After A. J.’s book is stolen, he decides there is no point in locking up the store. When he comes back from a run, he finds a toddler in his store with a note from the child’s mother saying she wants Maya to be raised around books. It is the beginning of the weekend, so A. J. agrees to take care of Maya until social services can come out to the island on Monday. You may guess that by the end of the weekend, he does not want to give the little girl up and his life is changed.

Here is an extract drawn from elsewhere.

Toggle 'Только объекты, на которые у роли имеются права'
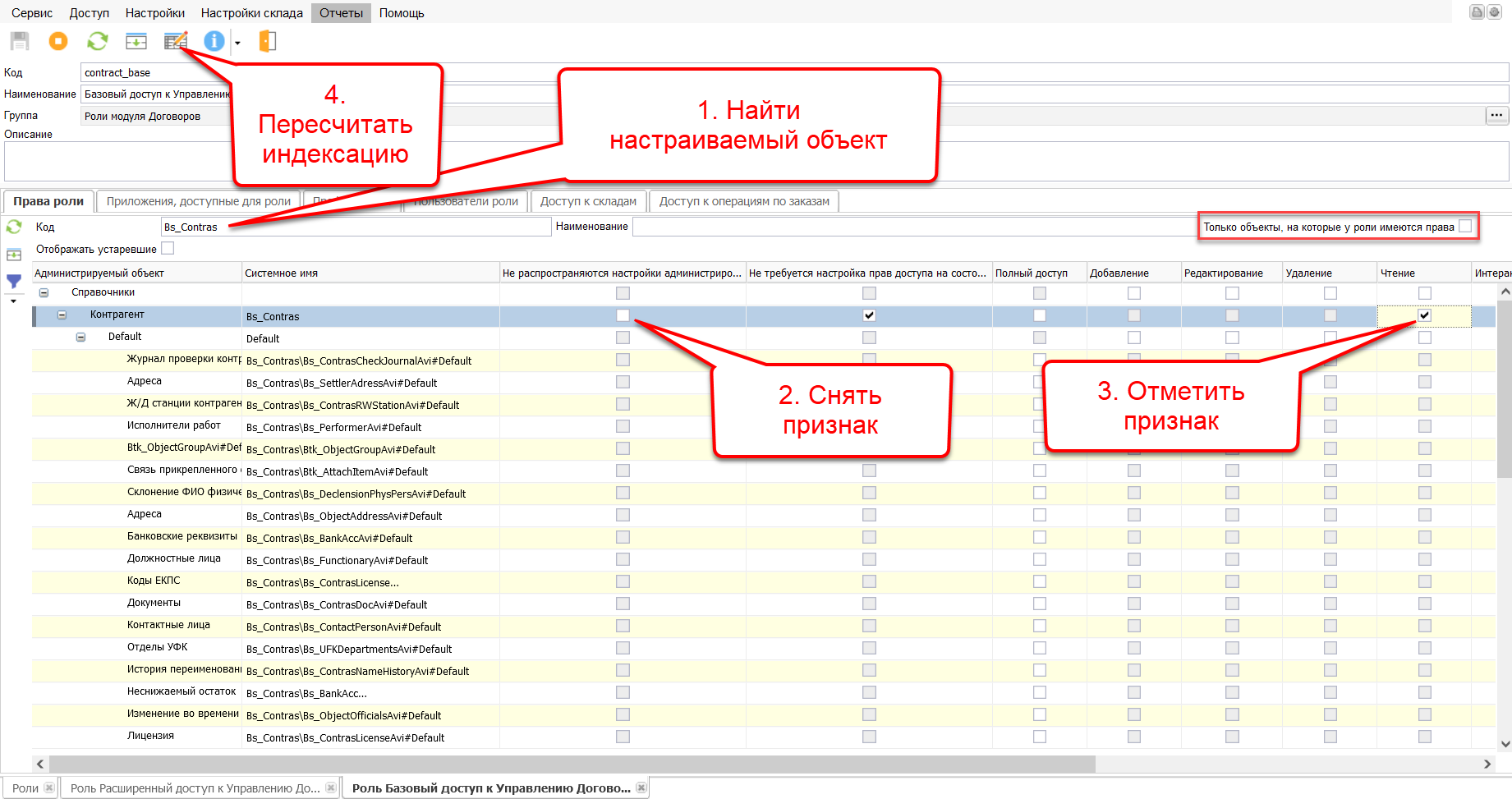The height and width of the screenshot is (799, 1512). tap(1465, 227)
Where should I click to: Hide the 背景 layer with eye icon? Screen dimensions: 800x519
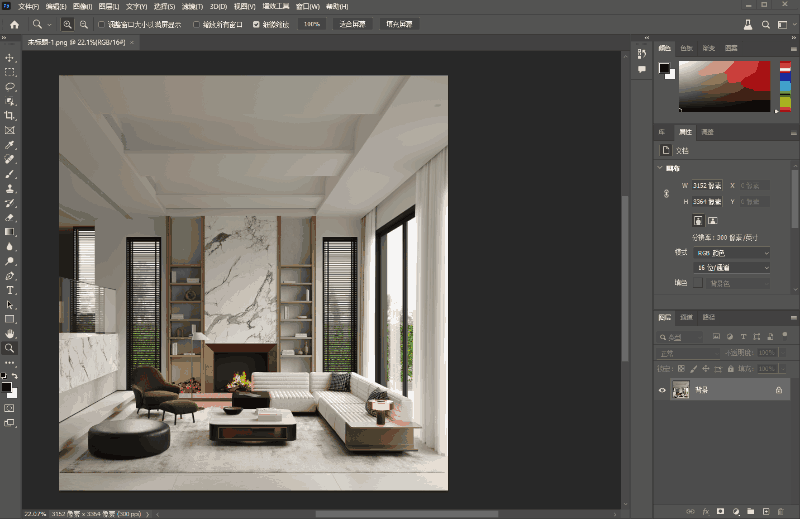pos(662,390)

Zevin writes in a breezy third person. Partly because of the style, this novel seems to be the type that will be full of quirky characters, but it isn’t really, just nice ones who seem realistic.

Each chapter begins with a commentary on a short story, which A. J. has written for Maya. Zevin also inserts the occasional literary allusion or joke. One playful element is the reuse of names from works of literature. In a more extended joke, Amelia disappears from the book for quite awhile after the first chapter, so that when A. J. says this

You know the kind of book I’m talking about, right? The kind of hotshot literary fiction that, like, follows some unimportant supporting character for a bit so it looks all Faulkneresque and expansive.

we think the book is being self-referential. But Amelia returns and becomes an important character.

http://www.netgalley.comI liked this novel. It deals playfully with literature if that appeals to you, but I just plain liked the characters. The novel is occasionally amusing and ultimately touching. It is both intelligently written and light in touch.

Day 510: Red Knit Cap Girl

Cover for Red Knit Cap GirlRed Knit Cap Girl is interested in all the plants and animals in the forest. But she is most interested in getting to know the moon.

She asks her animal friends how she can get close enough to talk to the moon. Apparently, Mr. Owl knows. Accompanied by her friend White Bunny, Red Knit Cap Girl goes to visit Mr. Owl and find out how to talk to the moon.

The illustrations for this picture book are simple and cute. The background makes them look as though they are drawn on wood.

Small children will probably enjoy this simple story. Perhaps it is not as interesting for their parents, but it is a nice, gentle tale.